Hacker News new | ask | show | jobs
by dpryden 1692 days ago
Non-Googler: What do all those words mean?

Noogler: Haha, this video is so funny!

L4 SWE: (Crying because the video is so true)

L5 SWE: Haha, this video is so funny! I should show it to my interns, this will be a good training for them.

L6+ SWE: Why do people think this is funny? This Broccoli Man guy makes some really good points...

4 comments

Where does "these are really good points, but why don't we have tooling which sets everything up automatically?" fit on the scale?
That would be 'Xoogler' because Google's engineering and broader corporate culture does not reward work like that and so when you realize that, you leave.

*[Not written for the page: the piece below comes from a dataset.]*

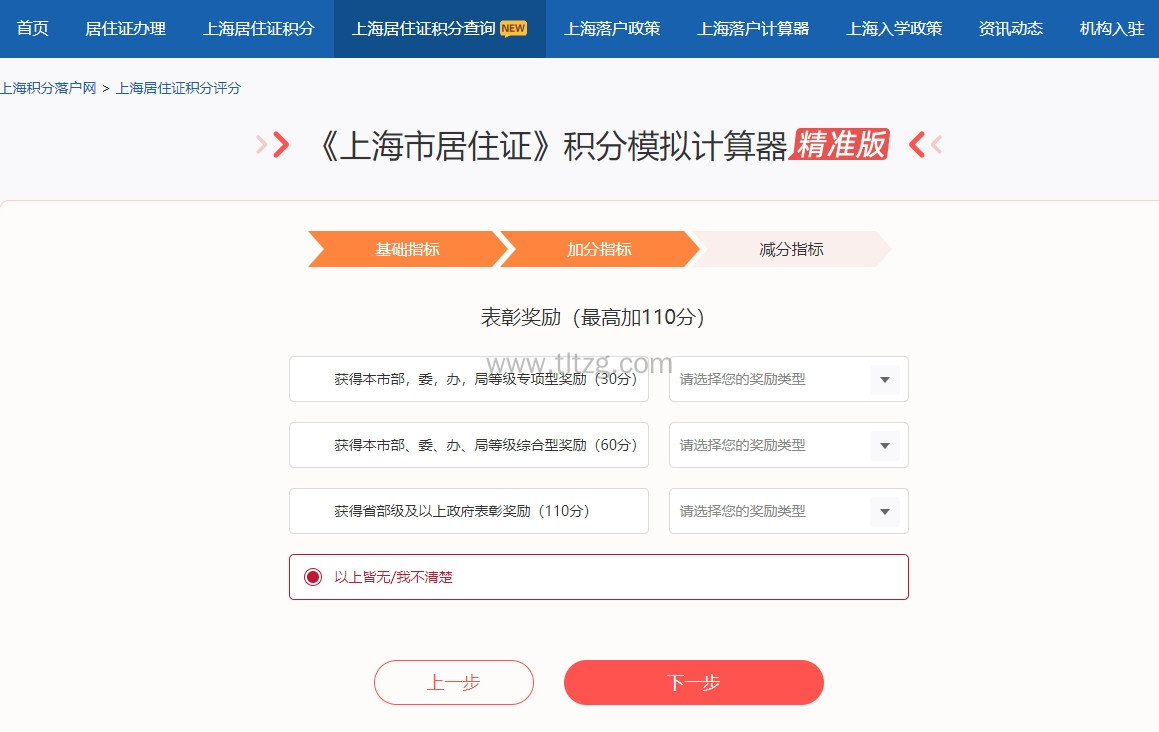The image size is (1159, 732).
Task: Go back with the 上一步 button
Action: (453, 683)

In general, Googlers have very little idea how far behind the rest of the industry they are when it comes to tooling.

I am a Xoogler.

I got the impression, based on a blog post by Eric Lawrence [1], that Google's developer tooling was top-notch (except for devs working on open-source projects like Chromium). Did it get worse since 2017, or are you talking about a different kind of tooling?

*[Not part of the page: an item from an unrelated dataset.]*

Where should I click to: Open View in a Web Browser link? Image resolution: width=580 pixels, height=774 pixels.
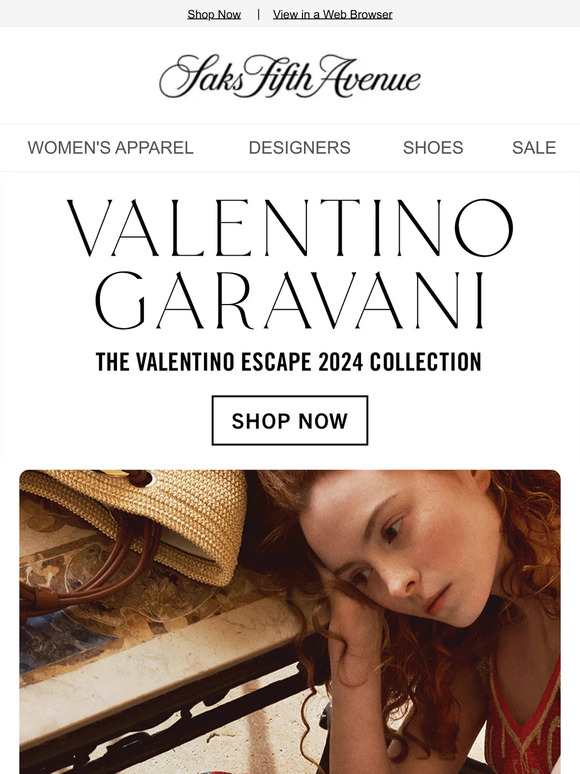pyautogui.click(x=333, y=14)
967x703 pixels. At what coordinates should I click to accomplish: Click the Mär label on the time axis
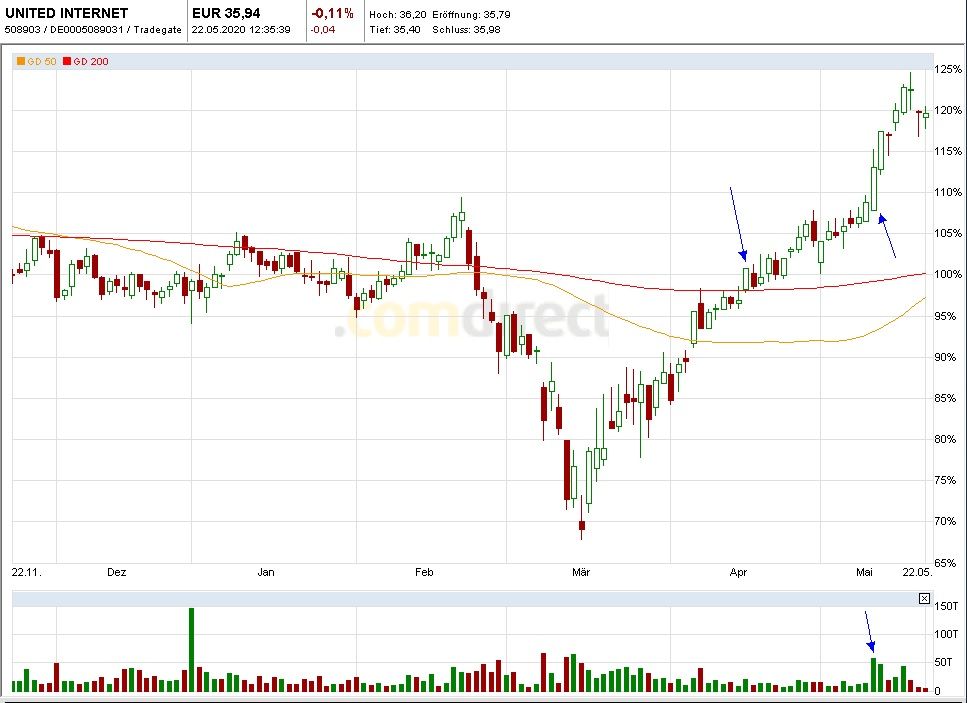[x=581, y=572]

[1]; https://textslashplain.com/2017/02/01/google-chrome-one-year...

Or: These are really good points for a visibly-user-facing post-alpha service, but isn't it a bit overengineered for an experimental internal service whose clients can tolerate the risk of occasional downtime?
L5 Xoogler who left for a startup.
Yeah, that was my reaction. I get the need for all this reliability/failover, but it's horrible failure of abstraction/separation of concerns.

There's no reason the serving team should have to learn how to do all of those things on the checklist, since it can be done by anyone who's already learned the infra. You're expecting them to learn all kinds of stuff outside of their specialty, when they should be able to kick the app over the wall and let infra ensure that the app is deployed in two separate PCR zones with the failover plan etc, which should itself be mostly automated.

Mega-Caps suffer from the following problem:

1. There are more engineers making more divergent architectural solutions such that there is never a single place where you can make changes across the group.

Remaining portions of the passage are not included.